Britain runs up a record deficit
Post Date: 22 Jun 2011 Viewed: 441
BRITAIN ran up a record budget deficit in the first two months of the fiscal year despite a slightly larger than expected drop in borrowing in May, official data showed yesterday, highlighting the tough road ahead for the government as it tries to slash public borrowing.
The Office for National Statistics data showed public sector net borrowing fell last month to 15.156 billion pounds (US$24.554 billion) from 16.463 billion pounds in May 2010 helped by higher indirect taxes such as VAT, just below economists' average forecast in a Reuters poll of 15.75 billion pounds.
"That still leaves progress during the full year so far as disappointing," said Investec economist Philip Shaw. "The deficit has increased, albeit partly down to special factors, compared with the last financial year.
"It's early days but we would be hoping to see more positive effects of the spending cuts coming through in the figures.
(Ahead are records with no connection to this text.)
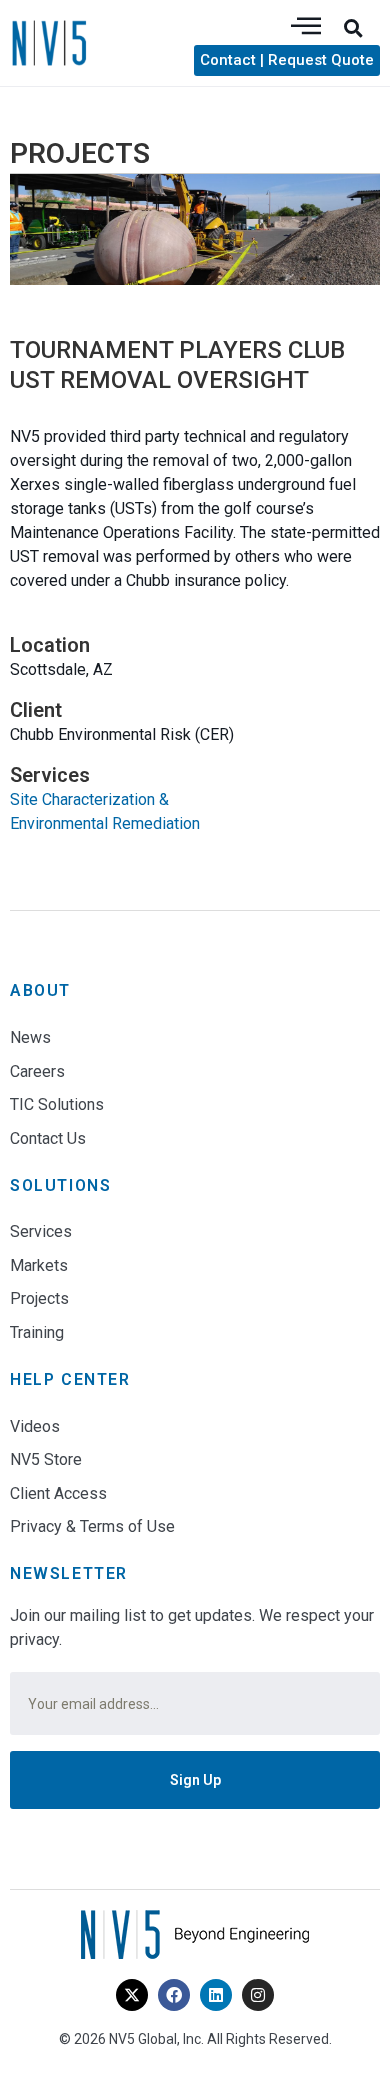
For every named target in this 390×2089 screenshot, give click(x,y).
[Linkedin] (216, 1995)
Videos (35, 1426)
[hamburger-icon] (306, 27)
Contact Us (48, 1138)
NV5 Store (46, 1459)
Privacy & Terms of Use (92, 1526)
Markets (39, 1265)
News (30, 1037)
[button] (353, 28)
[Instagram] (258, 1995)
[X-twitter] (132, 1995)
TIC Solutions (57, 1104)
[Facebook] (174, 1995)
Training (37, 1332)
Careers (37, 1071)
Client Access (58, 1493)
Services (41, 1231)
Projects (39, 1298)
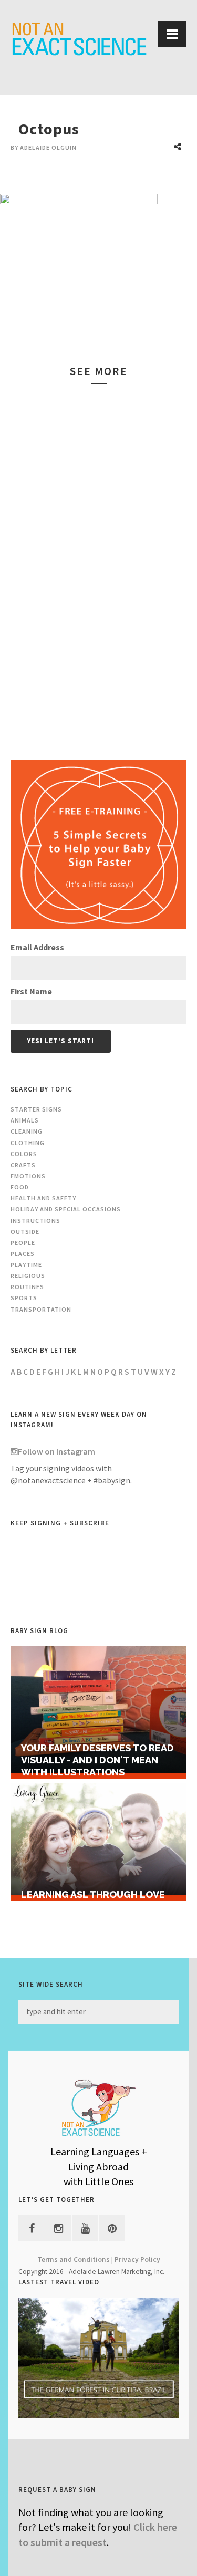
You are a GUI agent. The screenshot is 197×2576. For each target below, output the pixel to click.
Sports (24, 1298)
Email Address (37, 947)
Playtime (26, 1265)
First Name (31, 991)
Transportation (41, 1309)
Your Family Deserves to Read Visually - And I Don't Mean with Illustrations (97, 1760)
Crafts (23, 1165)
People (23, 1243)
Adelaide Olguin (48, 147)
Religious (28, 1276)
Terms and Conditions (73, 2259)
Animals (25, 1120)
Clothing (28, 1143)
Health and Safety (43, 1198)
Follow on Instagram (56, 1451)
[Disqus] (98, 564)
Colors (24, 1154)
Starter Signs (36, 1109)
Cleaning (27, 1131)
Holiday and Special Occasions (66, 1209)
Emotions (28, 1176)
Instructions (35, 1220)
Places (23, 1254)
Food (20, 1187)
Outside (25, 1231)
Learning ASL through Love (93, 1894)
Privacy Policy (137, 2259)
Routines (27, 1287)
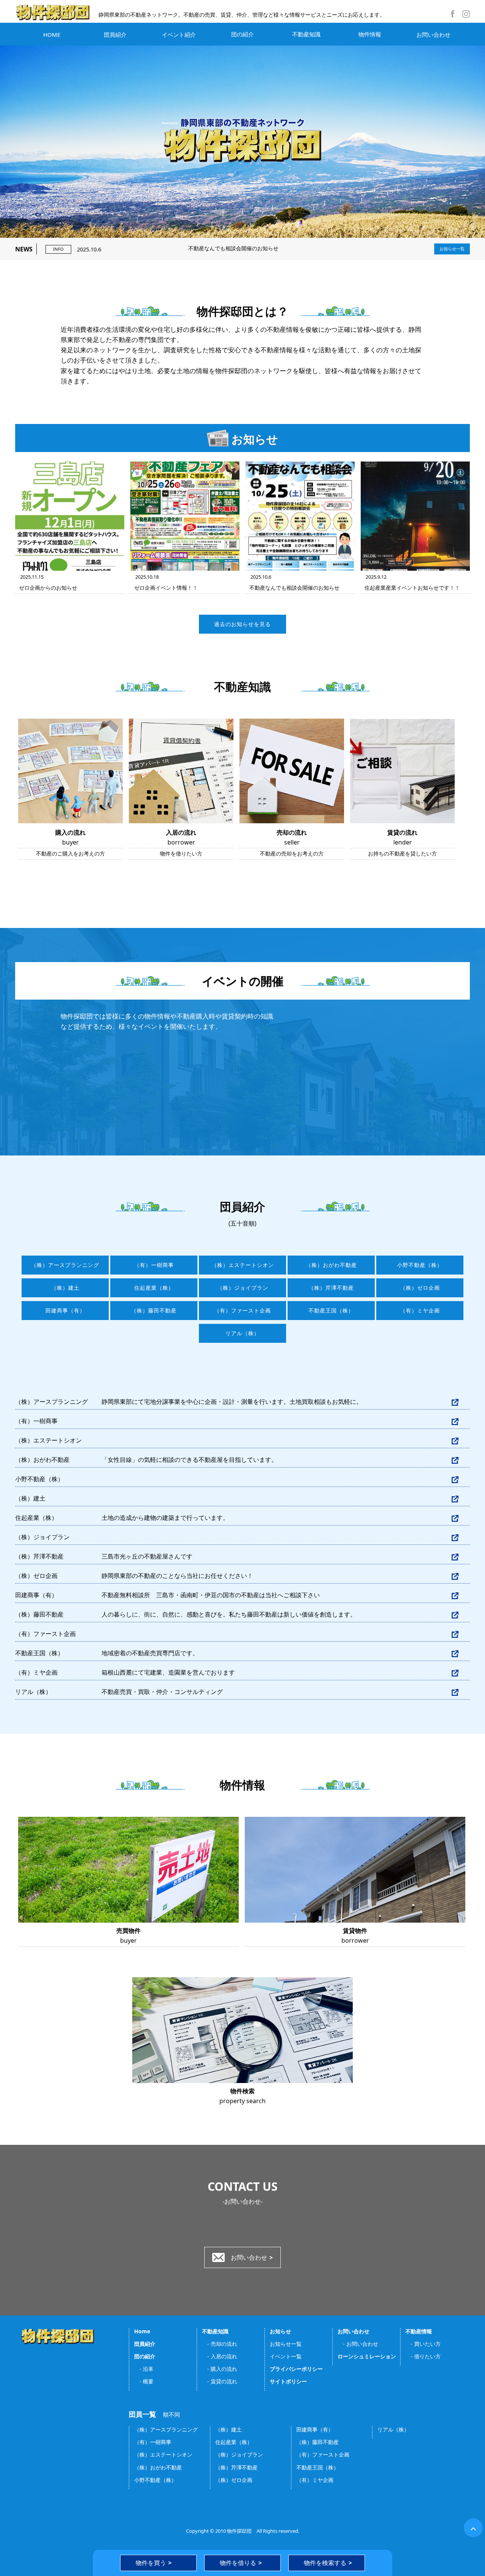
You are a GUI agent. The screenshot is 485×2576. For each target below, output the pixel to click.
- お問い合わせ (358, 2343)
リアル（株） (242, 1333)
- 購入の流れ (219, 2368)
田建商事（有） (65, 1311)
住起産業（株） (154, 1288)
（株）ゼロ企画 (420, 1288)
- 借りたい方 (423, 2356)
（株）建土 (65, 1288)
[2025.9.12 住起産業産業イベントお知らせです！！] (415, 516)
For now this demonstrates how inappropriate it would be to launch into plan B on fiscal policy," he said, referring to opposition pressure for a softer approach.
Britain's coalition government of Conservatives and Liberal Democrats is one year into a five-year plan to largely eliminate the country's budget deficit, which totaled more than 10 percent of GDP before they came into office in May 2010.
The opposition Labour party has accused the government of trying to cut the deficit too fast, hurting the country's fragile economic recovery.
The British government's preferred measure, PSNB excluding financial sector interventions, fell to 17.415 billion pounds in May from 18.480 billion pounds.
PSNB-ex since the start of the tax year in April now totals 27.404 billion pounds - 1.497 billion pounds more than at the same point in 2010, due to more than 2 billion pounds of one-off bank tax revenue received in April 2010.
The cumulative number is the highest for the first two months of a fiscal year since the ONS's record started in 1993.
Total cash receipts for the government were 33.597 billion pounds in May, up from 29.491 billion pounds a year earlier.